Gentoo Forums
Gentoo Forums
Gentoo Forums
Quick Search: in
Help Debugging Hardware Failure? [solved]
View unanswered posts
View posts from last 24 hours

 
Reply to topic    Gentoo Forums Forum Index Kernel & Hardware
View previous topic :: View next topic  
Author Message
justin_brody
Apprentice
Apprentice


Joined: 26 Jan 2005
Posts: 261

PostPosted: Fri Sep 25, 2020 12:14 pm    Post subject: Help Debugging Hardware Failure? [solved] Reply with quote

Hello All,
I realize this isn't necessarily the ideal forum for this, but thought I'd try anyway. I just built a system that keeps hanging on me and I'm trying to debug the problem. Here's some pertinent data:

  • I ran memtest86 from a USB for 1 pass; no problems showed up (2 days).
  • I ran stress on the machine for about 10 minutes, no issues.
  • When I try to emerge world, the machine inevitably dies within 30 minutes.
  • Last time I tried, I had sensors running in a loop; CPU temps all below 60 degrees
  • The only possibly related message I see in /var/log/messages is:
    Quote:
    alaya kernel: [ 1219.857741] kworker/dying (203) used greatest stack depth: 12288 bytes left
    but I don't know if this is relevant
  • The system was actually dying when I was trying to finish up the stage3 install; i.e. when compiling grub2 while the system was mounted from a minimal bootdisk. I got around this by removing all but one of the RAM sticks and then it compiled o.k. But then I assumed the RAM wasn't the issue because of the memtest.
  • Some relevant hardware specs: Xeon-W2295 CPU, Asus WS C422 Pro/Se Mobo, 512G Ram, Nvividia 1080Ti GPU, Samsung EVO 970 SSD, Corsair 1200W PSU


So my guess is the issue is the CPU, the motherboard or the RAM, but I'm not sure how to narrow it down. Any tips? As I write this I'm thinking I should maybe remove a bunch of the RAM sticks and try emerge world again. Then maybe trying memtest86+?

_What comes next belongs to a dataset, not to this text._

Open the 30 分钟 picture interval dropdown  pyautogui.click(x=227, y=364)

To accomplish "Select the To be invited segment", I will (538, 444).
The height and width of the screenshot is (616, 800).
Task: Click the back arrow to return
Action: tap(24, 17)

Can I rule any of those 3 out? Anybody have educated guesses as to where I should focus my efforts? Should I run stress for longer?


Last edited by justin_brody on Wed Oct 07, 2020 4:39 pm; edited 1 time in total
Back to top
View user's profile Send private message
NeddySeagoon
Administrator
Administrator


Joined: 05 Jul 2003
Posts: 46272
Location: 56N 3W

PostPosted: Fri Sep 25, 2020 4:45 pm    Post subject: Reply with quote

justin_brody,

We have a few retired hardware guys/girls here and some not yet retired too, so this will do. :)

To save us all a lot of typing, follow the advice in Method to test hardware functionality of crashing system?. While the things you can try are already in that topic, the questions you need to ask may be different.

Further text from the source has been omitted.